SPIEGEL: Did you see Trawniki men murdering prisoners with your own eyes?

Blatt: Yes. I was there when the Ukrainians shot Polish Jews who had tried to escape. And I remember endless cruelties. One time we were in the woods to cut trees. The Ukrainians wanted us to sing. But they wanted to hear Russian songs, and only the Polish Jews could sing them, not the Dutch Jews. They tormented them so much that some of them hung themselves at night in the barracks.

SPIEGEL: Weren't the guards acting under the Germans' orders?

Blatt: Many of them were sadists, the abuses weren't something they were ordered to do. Or they wanted to show off in front of the Germans. They would only leave us alone for a while if they got money or gold from us.

SPIEGEL: And where did you get these things?

Blatt: Sometimes I had to burn the murdered people's belongings, which they'd discarded before going to the gas chambers. Sometimes there were gold coins hidden in them, and they were left in the ashes. Others I found while sorting the things. The Ukrainians wanted the money to pay prostitutes.

SPIEGEL: In the camp?

Blatt: No, in the villages around there. One of the women told me that later.

SPIEGEL: And none of the guards showed anything like compassion?

Blatt: There was one, named Klatt. He was the only one who didn't hit us.

SPIEGEL: Guards like Demjanjuk were recruited by the SS from captured Red Army soldiers, millions of whom died miserably in the German camps. Did these men have a choice, if they wanted to save their own lives?

Blatt: It's true that the SS demanded they commit murder in order to live. But many other prisoners didn't get involved with the Germans. And the guards at Sobibor could also have deserted. Some of them did in fact run away.

SPIEGEL: Do you remember your arrival in Sobibor?

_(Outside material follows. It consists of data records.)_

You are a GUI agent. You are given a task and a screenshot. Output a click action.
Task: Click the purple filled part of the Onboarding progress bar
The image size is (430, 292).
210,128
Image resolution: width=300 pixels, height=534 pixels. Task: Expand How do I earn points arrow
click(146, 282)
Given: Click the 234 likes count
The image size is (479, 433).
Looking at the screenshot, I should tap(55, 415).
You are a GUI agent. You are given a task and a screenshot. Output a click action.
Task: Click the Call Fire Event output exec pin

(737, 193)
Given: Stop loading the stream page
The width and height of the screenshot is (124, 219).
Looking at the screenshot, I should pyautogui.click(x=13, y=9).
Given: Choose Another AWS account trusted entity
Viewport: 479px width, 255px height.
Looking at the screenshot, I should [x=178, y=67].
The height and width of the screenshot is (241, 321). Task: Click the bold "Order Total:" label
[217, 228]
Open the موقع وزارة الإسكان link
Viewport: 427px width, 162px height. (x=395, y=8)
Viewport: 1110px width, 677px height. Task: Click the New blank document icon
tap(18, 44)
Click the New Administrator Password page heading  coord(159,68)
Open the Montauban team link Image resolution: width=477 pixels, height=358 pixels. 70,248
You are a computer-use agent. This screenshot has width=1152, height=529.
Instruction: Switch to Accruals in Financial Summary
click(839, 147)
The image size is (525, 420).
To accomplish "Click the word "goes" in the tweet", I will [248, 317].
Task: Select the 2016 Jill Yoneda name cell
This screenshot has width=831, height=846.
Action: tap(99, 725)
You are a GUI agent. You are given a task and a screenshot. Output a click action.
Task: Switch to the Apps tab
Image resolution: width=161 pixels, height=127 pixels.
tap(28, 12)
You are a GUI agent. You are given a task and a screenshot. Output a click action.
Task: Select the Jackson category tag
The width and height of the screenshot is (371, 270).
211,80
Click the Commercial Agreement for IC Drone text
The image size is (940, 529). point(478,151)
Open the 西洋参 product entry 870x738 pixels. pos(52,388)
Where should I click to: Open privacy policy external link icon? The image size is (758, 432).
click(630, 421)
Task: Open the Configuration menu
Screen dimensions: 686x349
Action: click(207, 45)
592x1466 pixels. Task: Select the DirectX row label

Blatt: Yes, it was in April 1943. I was brought there by truck with my family from my hometown of Izbica. We lived just 70 kilometers (43 miles) from Sobibor and we knew what happened there. And yet we hoped that this wouldn't mean our deaths. I suppose it's human nature to keep hoping up to the last minute. Only my father said: We'll die in any case. And I remember a man next to me peering through a hole in the truck's side and saying in Yiddish, "It's black with Ukrainians." He meant the color of the uniforms. The Ukrainians escorted us
into the camp.

SPIEGEL: How did you survive the "selection," the notorious process whereby new arrivals were chosen for execution?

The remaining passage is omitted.